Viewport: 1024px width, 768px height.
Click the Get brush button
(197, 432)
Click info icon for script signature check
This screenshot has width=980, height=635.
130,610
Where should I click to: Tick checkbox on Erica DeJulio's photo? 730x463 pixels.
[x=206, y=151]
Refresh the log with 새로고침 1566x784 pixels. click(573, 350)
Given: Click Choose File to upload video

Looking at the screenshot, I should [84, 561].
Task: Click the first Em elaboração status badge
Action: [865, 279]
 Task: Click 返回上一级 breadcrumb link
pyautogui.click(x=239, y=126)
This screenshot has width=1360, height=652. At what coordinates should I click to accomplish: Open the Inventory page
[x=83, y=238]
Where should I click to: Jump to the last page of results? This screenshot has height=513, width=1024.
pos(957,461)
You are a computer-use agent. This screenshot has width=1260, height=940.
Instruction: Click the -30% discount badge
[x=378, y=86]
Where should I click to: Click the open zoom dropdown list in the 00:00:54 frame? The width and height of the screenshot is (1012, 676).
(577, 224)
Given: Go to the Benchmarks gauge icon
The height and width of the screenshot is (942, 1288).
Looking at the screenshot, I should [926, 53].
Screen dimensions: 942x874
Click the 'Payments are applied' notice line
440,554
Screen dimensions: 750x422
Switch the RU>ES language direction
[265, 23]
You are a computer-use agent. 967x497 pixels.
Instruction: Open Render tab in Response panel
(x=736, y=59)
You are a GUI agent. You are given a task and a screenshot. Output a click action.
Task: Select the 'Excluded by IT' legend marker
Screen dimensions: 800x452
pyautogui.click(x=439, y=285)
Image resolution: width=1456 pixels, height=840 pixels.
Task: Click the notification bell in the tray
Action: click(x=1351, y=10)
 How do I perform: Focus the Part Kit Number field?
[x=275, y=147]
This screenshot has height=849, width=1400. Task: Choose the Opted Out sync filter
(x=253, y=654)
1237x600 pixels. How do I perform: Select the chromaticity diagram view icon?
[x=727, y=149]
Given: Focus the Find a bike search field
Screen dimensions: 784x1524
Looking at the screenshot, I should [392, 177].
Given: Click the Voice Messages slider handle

• **DESCRIPTION OF THE TASK**
Word for word, copy the line containing "You are a computer-use agent. 967x497 pixels." and each line after it to the end of the records, and nothing besides.

• **RESPONSE FOR THIS EXERCISE**
You are a computer-use agent. 967x497 pixels.
Instruction: Open Render tab in Response panel
(x=736, y=59)
You are a GUI agent. You are given a task and a screenshot. Output a click action.
Task: Select the 'Excluded by IT' legend marker
Screen dimensions: 800x452
pyautogui.click(x=439, y=285)
Image resolution: width=1456 pixels, height=840 pixels.
Task: Click the notification bell in the tray
Action: click(x=1351, y=10)
 How do I perform: Focus the Part Kit Number field?
[x=275, y=147]
This screenshot has height=849, width=1400. Task: Choose the Opted Out sync filter
(x=253, y=654)
1237x600 pixels. How do I perform: Select the chromaticity diagram view icon?
[x=727, y=149]
Given: Focus the Find a bike search field
Screen dimensions: 784x1524
Looking at the screenshot, I should [392, 177].
Given: Click the Voice Messages slider handle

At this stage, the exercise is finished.